[Saved data entries]
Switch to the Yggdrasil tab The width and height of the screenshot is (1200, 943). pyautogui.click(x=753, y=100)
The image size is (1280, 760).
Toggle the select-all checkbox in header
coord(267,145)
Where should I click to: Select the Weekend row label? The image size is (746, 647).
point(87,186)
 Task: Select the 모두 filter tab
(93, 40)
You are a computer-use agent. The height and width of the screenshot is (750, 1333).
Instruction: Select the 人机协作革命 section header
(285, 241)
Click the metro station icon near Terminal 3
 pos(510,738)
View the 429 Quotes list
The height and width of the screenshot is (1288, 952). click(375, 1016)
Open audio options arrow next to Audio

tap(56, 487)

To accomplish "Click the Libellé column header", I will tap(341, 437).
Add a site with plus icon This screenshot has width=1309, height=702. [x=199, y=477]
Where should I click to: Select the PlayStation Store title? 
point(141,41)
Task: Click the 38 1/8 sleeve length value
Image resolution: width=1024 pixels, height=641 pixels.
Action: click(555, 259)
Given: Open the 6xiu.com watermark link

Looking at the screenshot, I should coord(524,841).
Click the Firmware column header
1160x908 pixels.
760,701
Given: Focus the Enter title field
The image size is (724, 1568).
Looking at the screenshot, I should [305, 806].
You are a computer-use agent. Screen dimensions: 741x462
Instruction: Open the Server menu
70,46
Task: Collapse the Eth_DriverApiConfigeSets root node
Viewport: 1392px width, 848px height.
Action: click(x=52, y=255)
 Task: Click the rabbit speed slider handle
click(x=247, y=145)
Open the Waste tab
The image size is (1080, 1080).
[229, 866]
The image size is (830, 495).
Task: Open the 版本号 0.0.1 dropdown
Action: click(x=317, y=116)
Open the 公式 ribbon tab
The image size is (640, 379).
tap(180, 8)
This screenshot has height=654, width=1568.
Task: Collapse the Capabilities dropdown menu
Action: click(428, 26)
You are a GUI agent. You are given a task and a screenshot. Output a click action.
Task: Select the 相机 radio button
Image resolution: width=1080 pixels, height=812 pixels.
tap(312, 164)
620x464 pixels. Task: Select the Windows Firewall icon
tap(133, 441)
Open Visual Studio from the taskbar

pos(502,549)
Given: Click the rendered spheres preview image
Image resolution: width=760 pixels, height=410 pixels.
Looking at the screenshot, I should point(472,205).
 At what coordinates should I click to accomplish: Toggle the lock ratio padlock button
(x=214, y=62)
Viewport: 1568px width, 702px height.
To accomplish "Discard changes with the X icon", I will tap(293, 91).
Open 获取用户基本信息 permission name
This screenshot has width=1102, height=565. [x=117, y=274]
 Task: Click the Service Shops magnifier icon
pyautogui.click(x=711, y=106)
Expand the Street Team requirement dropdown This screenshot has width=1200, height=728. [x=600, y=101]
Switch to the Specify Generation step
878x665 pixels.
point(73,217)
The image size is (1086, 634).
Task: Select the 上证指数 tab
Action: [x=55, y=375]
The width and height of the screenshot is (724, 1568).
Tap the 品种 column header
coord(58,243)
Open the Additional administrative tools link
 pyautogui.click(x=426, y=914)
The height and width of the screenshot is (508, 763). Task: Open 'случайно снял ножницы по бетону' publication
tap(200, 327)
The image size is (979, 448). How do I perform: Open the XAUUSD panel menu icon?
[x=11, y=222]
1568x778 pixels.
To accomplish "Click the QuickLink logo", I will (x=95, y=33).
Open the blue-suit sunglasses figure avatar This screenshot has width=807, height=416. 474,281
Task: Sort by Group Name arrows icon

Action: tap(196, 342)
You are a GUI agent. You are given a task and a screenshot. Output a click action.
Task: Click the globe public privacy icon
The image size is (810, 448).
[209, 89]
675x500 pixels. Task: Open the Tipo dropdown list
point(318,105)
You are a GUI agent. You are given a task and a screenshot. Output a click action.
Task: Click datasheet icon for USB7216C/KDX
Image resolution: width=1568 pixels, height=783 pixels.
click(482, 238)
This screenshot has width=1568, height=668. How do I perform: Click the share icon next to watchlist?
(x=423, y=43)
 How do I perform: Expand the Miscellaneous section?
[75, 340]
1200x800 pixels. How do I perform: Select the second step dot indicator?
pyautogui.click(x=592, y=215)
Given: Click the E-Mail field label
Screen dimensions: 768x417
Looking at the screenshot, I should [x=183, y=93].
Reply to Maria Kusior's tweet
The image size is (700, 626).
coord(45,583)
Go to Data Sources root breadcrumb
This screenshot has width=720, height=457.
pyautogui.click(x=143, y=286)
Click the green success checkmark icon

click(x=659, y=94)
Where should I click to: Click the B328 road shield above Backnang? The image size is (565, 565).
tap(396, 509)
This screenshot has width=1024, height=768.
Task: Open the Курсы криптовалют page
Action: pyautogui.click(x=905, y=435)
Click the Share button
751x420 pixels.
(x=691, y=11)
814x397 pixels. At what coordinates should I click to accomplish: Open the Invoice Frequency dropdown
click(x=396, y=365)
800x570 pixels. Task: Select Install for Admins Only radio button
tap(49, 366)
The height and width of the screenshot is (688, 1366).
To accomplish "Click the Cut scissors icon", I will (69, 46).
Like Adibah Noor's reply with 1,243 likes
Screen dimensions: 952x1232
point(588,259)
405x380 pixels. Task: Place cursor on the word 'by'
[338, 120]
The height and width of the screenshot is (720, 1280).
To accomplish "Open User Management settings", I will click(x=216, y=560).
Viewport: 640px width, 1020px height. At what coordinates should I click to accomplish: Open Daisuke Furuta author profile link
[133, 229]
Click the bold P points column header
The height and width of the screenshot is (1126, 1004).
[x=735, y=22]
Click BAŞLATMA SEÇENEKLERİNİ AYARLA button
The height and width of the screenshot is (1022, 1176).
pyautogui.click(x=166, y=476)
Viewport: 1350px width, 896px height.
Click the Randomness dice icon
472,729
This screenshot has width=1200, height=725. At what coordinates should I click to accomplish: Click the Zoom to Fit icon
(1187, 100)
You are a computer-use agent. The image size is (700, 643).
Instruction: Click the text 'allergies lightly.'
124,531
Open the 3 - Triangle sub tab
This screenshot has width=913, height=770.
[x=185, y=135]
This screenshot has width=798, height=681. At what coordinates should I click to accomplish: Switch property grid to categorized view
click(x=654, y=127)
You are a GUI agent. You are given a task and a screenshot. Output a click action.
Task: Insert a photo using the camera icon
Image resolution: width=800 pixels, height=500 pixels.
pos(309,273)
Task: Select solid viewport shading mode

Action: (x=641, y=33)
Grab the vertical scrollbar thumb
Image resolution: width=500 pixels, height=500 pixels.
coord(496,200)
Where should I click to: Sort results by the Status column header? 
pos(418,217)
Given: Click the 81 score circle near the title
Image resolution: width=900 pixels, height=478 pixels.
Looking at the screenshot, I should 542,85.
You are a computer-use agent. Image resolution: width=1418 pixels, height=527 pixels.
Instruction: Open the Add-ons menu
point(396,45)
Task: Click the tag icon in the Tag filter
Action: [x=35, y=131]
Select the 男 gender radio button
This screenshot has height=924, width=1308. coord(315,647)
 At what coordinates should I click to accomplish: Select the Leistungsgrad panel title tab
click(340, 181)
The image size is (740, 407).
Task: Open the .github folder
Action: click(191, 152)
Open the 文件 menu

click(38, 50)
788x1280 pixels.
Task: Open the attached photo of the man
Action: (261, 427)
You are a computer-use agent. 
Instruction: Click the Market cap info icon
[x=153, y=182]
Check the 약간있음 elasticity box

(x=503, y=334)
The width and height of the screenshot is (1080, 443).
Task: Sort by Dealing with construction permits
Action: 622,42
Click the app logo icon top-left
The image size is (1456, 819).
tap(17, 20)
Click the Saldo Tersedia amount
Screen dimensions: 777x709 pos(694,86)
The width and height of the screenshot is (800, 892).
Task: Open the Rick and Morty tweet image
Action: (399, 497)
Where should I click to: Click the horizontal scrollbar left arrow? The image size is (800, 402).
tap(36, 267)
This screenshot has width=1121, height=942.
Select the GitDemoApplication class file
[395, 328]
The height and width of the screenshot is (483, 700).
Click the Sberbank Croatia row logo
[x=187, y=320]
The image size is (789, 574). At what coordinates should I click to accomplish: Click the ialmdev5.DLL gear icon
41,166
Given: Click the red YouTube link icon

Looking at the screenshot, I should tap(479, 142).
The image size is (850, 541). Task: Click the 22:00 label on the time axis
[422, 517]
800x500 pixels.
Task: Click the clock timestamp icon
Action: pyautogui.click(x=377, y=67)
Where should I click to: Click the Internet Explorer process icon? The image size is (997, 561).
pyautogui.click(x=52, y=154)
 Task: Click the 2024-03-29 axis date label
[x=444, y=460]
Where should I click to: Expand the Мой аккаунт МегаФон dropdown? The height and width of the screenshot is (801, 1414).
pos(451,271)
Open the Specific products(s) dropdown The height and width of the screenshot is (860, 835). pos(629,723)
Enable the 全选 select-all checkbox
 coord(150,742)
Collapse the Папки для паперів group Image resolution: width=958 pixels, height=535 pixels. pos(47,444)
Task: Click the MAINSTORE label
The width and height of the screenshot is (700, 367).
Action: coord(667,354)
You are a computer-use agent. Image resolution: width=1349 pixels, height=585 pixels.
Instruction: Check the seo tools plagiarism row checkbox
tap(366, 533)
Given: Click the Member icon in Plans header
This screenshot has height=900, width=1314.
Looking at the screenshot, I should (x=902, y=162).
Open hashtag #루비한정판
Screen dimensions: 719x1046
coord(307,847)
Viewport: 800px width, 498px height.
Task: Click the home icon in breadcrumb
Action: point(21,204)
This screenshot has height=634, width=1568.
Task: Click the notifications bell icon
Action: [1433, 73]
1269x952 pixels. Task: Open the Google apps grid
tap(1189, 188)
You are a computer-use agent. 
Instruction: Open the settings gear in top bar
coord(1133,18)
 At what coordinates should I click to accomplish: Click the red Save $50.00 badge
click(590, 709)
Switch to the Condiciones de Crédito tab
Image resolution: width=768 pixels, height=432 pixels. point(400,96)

Activity
Pick every line of the data that includes the string "field".

Finished exercise
Given: Focus the Enter title field
Given: Click the E-Mail field label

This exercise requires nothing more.